→ STATED EXERCISE
Count the lines in the data below that contain the word "what", and reply with that number alone.
↓↓↓
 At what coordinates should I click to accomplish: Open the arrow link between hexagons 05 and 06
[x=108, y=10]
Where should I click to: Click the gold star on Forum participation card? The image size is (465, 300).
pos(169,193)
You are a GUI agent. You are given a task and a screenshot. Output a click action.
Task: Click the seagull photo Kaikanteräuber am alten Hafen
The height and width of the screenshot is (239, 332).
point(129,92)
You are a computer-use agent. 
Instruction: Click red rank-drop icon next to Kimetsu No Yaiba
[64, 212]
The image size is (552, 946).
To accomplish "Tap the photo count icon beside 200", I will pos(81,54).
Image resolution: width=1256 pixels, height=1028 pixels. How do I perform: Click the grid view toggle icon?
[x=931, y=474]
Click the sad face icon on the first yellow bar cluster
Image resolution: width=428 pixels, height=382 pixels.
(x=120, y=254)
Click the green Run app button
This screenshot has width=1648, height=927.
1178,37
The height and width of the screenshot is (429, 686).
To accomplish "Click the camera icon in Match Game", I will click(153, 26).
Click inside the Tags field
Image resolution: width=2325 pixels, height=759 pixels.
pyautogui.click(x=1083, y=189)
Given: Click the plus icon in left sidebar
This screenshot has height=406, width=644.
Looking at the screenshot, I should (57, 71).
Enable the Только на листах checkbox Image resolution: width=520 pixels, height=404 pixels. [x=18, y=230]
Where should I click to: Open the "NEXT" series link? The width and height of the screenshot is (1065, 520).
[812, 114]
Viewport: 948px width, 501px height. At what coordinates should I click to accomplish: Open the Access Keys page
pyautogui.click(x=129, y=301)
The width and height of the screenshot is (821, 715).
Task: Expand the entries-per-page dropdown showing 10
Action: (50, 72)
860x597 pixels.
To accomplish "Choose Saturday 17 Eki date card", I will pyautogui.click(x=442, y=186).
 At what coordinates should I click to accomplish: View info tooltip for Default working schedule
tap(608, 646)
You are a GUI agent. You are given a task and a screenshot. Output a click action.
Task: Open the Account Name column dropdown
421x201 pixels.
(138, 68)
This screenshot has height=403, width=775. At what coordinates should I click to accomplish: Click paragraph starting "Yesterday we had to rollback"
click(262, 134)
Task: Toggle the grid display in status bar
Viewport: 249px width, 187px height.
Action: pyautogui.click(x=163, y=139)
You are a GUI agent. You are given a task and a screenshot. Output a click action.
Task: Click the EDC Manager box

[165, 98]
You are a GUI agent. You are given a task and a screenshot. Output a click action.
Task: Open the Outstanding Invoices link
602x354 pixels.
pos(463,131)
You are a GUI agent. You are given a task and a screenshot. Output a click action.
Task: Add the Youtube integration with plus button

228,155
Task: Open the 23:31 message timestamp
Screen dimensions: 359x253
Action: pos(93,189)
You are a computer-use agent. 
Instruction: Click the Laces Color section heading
↑↑↑
→ FINISHED EXERCISE
4